Wehrpflichtige Männer im Blickpunkt: Schutzstatus ukrainischer Straftäter könnte entzogen werden
Lediglich ein kleiner Teil der aus der Ukraine Geflüchteten begeht Straftaten. Dennoch macht die große Zahl der in Deutschland aufgenommenen Personen den Schutzstatus für kriminelle Flüchtlinge zu einem relevanten Thema, so ein SPD-Politiker.
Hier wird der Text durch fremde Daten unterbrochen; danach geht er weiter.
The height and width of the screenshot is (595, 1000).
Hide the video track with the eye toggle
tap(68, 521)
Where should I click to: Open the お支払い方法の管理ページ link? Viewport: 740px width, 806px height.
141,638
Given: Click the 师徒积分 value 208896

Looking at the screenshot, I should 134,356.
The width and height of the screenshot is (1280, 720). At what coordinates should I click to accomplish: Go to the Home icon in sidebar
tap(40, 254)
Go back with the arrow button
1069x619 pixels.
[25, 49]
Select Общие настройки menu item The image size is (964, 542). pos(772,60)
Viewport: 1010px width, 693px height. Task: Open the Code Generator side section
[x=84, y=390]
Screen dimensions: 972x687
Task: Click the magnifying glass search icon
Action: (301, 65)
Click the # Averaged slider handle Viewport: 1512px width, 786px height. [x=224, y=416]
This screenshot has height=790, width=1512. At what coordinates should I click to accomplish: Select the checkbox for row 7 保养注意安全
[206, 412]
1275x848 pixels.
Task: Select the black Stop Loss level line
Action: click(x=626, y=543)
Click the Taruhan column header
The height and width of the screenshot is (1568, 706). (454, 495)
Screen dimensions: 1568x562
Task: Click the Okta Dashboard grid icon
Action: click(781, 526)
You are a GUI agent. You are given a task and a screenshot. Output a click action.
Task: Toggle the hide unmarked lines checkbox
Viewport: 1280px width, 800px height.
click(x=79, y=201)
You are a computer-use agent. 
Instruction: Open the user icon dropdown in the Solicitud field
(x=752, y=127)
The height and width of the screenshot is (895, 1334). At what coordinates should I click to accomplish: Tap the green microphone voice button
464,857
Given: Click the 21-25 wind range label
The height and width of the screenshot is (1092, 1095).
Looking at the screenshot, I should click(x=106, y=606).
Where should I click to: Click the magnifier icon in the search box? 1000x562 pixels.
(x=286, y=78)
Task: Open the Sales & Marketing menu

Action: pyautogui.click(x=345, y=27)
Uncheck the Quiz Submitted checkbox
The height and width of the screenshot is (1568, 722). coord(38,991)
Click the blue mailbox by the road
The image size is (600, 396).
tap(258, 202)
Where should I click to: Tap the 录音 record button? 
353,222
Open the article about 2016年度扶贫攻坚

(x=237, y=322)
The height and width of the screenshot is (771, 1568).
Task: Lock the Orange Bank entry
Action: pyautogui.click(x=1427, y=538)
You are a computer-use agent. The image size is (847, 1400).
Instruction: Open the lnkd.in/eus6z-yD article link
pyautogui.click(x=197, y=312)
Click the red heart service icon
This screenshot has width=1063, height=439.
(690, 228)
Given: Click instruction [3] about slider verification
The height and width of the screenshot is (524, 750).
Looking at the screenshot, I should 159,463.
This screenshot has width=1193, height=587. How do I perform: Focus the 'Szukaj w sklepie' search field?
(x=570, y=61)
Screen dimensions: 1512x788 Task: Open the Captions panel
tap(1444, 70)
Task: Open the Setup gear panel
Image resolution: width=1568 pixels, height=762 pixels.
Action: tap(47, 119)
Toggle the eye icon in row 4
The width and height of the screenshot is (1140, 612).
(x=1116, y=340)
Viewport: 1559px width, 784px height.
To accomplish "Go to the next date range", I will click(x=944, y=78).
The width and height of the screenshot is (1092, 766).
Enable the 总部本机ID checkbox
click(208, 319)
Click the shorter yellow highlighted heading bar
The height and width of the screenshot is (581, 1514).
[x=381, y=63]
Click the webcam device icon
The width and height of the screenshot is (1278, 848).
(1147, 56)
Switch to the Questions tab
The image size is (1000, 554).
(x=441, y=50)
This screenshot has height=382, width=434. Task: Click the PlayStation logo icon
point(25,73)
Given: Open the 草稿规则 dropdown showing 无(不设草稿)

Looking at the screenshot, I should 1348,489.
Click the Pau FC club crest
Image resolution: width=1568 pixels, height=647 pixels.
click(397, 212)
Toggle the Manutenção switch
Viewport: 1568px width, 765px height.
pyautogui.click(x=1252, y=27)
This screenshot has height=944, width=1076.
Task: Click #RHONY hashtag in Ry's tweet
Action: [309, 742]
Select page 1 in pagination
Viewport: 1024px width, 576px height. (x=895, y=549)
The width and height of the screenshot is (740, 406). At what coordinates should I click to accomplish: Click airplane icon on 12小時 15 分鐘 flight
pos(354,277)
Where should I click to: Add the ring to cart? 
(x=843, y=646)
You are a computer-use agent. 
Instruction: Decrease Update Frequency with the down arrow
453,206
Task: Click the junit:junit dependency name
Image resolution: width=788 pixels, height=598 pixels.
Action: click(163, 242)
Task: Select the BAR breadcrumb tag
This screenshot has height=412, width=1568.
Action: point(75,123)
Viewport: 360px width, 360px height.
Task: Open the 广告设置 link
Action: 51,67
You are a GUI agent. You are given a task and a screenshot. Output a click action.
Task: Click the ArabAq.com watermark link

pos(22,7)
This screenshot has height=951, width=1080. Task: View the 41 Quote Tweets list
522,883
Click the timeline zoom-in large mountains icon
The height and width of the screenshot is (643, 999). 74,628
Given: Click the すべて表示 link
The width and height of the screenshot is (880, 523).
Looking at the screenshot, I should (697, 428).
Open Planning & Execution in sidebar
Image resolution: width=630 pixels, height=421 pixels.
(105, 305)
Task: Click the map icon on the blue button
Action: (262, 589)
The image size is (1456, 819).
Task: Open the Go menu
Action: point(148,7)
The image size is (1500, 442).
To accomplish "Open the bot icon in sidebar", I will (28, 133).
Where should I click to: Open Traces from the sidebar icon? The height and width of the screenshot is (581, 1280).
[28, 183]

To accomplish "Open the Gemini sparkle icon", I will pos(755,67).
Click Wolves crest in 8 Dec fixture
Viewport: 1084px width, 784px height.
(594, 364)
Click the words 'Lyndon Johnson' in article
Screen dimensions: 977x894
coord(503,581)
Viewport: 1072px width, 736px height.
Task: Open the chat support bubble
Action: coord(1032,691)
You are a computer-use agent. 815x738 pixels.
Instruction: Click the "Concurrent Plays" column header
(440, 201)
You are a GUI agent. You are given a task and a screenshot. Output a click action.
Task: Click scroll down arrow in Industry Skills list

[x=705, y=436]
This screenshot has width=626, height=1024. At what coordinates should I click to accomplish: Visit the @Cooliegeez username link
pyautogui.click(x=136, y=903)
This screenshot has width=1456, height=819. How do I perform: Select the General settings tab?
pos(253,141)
Auch die Regelungen für wehrpflichtige Männer werden derzeit kritisch hinterfragt.
Kurz vor der erwarteten Verlängerung der Aufnahmebestimmungen für ukrainische Flüchtlinge diskutieren die Innenminister mögliche Ausnahmen – insbesondere im Hinblick auf straffällig gewordene Personen. „Ich unterstütze eine Verlängerung des Schutzstatus auf europäischer Ebene, der in einigen Monaten ausläuft, wenn es um den Schutz der Ukrainer in der EU geht“, erklärt der Vorsitzende der Innenministerkonferenz, Hamburgs Innensenator Andy Grote. Gleichzeitig stellt der SPD-Politiker die Frage: „Sollte dieser Schutz wirklich auch für Personen gelten, die hier schwere Straftaten begehen?“
Kriegsflüchtlinge aus der Ukraine erhalten innerhalb der Europäischen Union gemäß der sogenannten Massenzustromrichtlinie Schutz, ohne dass ihre Schutzgesuche individuell geprüft werden. Diese EU-Regelung gilt derzeit bis zum 4. März 2027. In Kürze wird über eine mögliche Verlängerung um ein weiteres Jahr entschieden.
Ausnahmen für wehrpflichtige Männer?
Deutschland plant, ukrainischen Männern im wehrpflichtigen Alter die Aufnahme in der EU zu erschweren. Bundesinnenminister Alexander Dobrindt brachte bei einem EU-Treffen kürzlich zum Ausdruck, einen Vorschlag zu unterstützen, der Männer bestimmter Altersgruppen von der Aufnahme unter der Richtlinie für ukrainische Geflüchtete ausschließt. Nach Informationen der Deutschen Presse-Agentur zeichnet sich bei den Beratungen der EU-Innenminister in Luxemburg ab, dass eine Mehrheit für eine differenzierte Behandlung von Männern zwischen 23 und 60 Jahren bestehen könnte.
„Wenn der Schutzstatus für wehrfähige ukrainische Männer zur Debatte steht, sollte erst recht der Schutzstatus für ukrainische Straftäter überprüft werden“, betont Grote. Zwar betreffe dies nur einen sehr kleinen Teil der ukrainischen Geflüchteten, doch da Deutschland eine große Anzahl aufgenommen habe, sei es dennoch „eine so relevante Zahl, dass eine Auseinandersetzung damit sinnvoll ist“.